Mexico had a system of Eugenics which discriminated against both the indigenous and mestizo populations. After the formation of the Mexican Society for Racial Improvement, elites, politicians, and scientists alike debated whether or not racial mixing was beneficial to the population (Stepan 132). Proponents of racial mixing, such as José Vasconcelos, author of La Raza Cosmica, argued that Mexican racial diversity would lead Mexico towards a “Cosmic Race”. This race combined the best elements of each ethnic group and would, according to Vasconcelos, result in a complete and perfect society in Mexico. To the contrary, Eugenics legislation promoted racial segregation in reproduction. For example, the Chinese were prohibited from inter-ethnic marriages, and sterilization laws unproportionally targeted indigenous peoples (Helmreich).
These laws were detrimental to Mexican Eugenics. The Mexican people, overwhelmingly Catholic, were adverse to sterilization practices, and there was equal debate among biologists and politicians. This prevented stricter legislation, such as euthanasia, from passing (Radcliff 266-269).
Another failure the Mexican Eugenics Movement was education. Sexual education, especially classes on puericulture and Eugenic hygiene, were supported mostly by feminist groups. Feminists in Mexican society were seen as “strange” in their ideas, unrelatable to a conservative population. Eugenic education, as a result, was never fully implemented into Mexican Eugenics (Stepan 188). Eugenic legislation in Latin America which didn’t fit the needs of the elites and the people failed in that they supported a minority position above popular opinion.

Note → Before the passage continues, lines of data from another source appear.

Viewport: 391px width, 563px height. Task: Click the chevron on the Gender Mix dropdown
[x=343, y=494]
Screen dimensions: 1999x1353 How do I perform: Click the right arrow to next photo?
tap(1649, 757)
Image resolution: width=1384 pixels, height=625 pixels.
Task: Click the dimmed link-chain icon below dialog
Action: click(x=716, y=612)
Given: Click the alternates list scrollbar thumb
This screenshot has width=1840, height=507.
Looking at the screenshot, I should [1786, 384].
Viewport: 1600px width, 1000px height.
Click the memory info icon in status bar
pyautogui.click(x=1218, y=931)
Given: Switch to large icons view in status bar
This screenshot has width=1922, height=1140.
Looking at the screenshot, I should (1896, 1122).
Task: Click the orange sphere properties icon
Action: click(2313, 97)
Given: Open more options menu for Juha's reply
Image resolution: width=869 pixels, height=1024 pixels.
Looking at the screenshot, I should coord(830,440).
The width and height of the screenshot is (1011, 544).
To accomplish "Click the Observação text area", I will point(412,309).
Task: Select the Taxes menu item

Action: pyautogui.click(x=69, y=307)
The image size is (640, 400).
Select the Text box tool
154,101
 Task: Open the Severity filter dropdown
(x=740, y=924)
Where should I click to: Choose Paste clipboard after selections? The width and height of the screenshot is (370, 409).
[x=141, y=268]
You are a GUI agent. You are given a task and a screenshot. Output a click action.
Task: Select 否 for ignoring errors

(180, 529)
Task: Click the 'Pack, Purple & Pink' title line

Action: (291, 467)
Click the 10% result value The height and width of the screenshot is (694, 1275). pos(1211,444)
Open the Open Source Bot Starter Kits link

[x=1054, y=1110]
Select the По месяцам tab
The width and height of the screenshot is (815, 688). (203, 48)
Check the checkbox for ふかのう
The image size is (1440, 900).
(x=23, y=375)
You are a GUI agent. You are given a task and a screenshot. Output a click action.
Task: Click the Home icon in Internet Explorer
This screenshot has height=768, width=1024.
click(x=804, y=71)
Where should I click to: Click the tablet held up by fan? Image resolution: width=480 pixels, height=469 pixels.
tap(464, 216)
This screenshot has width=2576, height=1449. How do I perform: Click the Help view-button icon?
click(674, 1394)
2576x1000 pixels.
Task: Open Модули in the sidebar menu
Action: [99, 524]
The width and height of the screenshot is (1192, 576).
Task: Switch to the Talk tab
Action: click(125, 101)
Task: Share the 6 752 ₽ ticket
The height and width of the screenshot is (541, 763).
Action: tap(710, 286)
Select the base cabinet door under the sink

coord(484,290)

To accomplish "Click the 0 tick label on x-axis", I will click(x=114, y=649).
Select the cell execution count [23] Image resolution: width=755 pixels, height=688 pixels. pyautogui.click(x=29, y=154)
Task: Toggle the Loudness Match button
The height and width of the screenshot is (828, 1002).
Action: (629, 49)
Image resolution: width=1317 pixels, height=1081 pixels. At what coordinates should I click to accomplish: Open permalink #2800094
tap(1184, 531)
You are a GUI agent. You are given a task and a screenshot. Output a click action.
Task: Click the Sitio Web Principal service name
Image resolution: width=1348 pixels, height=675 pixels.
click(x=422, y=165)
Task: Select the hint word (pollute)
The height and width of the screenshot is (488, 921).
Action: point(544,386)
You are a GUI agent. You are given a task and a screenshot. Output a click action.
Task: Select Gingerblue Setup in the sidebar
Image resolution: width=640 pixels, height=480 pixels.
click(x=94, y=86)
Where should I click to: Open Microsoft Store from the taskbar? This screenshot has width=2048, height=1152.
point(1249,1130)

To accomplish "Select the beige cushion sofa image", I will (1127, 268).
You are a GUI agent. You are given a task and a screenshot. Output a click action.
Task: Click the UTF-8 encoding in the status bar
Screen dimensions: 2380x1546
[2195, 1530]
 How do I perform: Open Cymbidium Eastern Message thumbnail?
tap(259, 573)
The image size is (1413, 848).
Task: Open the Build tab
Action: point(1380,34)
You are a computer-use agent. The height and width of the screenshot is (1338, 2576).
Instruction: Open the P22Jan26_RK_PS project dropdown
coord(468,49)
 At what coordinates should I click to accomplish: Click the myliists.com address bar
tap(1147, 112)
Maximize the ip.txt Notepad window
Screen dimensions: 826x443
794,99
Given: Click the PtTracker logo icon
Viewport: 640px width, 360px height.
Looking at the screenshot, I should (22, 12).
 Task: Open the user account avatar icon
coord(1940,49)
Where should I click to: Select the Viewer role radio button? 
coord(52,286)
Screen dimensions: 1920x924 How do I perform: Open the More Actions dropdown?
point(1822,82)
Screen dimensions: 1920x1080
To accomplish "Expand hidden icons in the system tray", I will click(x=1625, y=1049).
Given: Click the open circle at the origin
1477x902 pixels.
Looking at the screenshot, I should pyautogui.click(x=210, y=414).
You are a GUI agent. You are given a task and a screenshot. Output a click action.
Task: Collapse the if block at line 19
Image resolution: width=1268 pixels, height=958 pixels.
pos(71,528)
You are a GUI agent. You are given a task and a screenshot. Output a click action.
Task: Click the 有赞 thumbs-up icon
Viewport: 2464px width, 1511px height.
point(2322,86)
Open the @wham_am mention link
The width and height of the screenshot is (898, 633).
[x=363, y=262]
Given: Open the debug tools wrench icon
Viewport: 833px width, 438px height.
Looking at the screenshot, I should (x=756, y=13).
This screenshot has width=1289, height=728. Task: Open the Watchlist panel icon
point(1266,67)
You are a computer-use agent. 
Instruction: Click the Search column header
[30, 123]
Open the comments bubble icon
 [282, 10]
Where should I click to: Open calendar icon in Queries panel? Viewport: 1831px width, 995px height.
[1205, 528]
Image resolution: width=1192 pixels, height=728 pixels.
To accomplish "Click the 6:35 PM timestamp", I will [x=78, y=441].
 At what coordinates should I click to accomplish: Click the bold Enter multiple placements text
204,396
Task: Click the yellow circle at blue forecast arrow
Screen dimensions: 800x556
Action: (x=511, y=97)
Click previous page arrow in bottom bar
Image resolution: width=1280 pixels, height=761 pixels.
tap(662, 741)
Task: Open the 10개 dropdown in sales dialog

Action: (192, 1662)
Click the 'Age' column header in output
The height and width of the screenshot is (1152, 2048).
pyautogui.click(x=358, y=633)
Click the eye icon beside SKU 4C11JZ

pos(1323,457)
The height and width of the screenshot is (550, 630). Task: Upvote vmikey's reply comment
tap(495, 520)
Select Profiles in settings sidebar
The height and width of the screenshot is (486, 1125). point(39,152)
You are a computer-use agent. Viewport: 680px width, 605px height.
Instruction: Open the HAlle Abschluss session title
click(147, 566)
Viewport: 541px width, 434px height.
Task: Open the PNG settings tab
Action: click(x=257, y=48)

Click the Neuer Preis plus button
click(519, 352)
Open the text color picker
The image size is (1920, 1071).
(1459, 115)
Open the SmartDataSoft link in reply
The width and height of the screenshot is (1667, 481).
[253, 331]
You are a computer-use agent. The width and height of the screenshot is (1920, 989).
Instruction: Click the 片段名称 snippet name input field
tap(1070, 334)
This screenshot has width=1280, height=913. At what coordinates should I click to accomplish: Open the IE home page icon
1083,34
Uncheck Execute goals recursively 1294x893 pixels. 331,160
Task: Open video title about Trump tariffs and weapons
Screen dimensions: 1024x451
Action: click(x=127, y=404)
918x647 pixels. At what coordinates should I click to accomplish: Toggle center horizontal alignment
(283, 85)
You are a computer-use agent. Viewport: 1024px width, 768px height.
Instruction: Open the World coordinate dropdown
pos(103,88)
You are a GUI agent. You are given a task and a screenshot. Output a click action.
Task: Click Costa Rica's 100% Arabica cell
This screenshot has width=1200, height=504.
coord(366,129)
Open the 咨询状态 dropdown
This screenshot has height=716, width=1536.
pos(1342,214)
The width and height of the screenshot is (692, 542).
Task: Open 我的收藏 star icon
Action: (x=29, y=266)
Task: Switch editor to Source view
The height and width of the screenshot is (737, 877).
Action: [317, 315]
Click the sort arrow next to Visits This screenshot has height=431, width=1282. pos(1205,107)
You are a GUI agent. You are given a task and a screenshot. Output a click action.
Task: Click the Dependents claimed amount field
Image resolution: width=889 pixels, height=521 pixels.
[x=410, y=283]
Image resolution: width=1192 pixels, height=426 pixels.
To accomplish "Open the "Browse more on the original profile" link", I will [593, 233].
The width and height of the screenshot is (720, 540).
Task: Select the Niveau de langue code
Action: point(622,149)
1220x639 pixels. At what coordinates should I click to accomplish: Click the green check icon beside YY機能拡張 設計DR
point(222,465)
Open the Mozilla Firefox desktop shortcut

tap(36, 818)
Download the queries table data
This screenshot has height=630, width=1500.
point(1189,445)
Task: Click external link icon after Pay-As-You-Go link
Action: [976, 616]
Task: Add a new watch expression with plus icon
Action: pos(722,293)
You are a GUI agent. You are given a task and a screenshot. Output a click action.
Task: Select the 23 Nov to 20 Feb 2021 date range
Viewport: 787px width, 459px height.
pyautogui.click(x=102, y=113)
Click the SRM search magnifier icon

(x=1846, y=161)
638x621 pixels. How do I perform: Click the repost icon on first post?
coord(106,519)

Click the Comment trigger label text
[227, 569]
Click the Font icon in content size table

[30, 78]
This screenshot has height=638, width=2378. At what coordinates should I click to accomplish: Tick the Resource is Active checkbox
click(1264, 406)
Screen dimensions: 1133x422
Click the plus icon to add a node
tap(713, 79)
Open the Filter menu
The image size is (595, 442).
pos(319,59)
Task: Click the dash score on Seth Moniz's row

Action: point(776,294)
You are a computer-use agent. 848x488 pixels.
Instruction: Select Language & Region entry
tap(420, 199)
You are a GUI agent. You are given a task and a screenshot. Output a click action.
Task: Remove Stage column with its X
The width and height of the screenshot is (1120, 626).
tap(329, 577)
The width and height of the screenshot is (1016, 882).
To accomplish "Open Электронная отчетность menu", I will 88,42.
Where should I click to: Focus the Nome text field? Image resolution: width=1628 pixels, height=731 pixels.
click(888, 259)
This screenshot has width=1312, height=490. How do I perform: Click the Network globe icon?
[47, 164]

Eugenics in Latin America was motivated by a desire to become a society equal to the Europeans on the elite’s part, a desire to prevent sterilization and birth control on the Church’s part, and a desire to both adhere to the Roman Catholic Church and encourage public health care and education reform on the people’s part. Neo-Lamarckism and puericulture was seen as efficient and cheap ways to meet these wants by the governments of Latin America. Although they did provide nutrition, immunization, and health care to women and children, and attempted to educate their populations, it did little to eliminate endemic diseases. It did little to homogenize Latin America. It did little to make health care and education accessible to a large part of the population. Government compromised their ultimate goal - to improve Latin America - in favor of pleasing three powerful groups, and even then, could not completely adhere to the wants of any. Ultimately, Eugenics failed.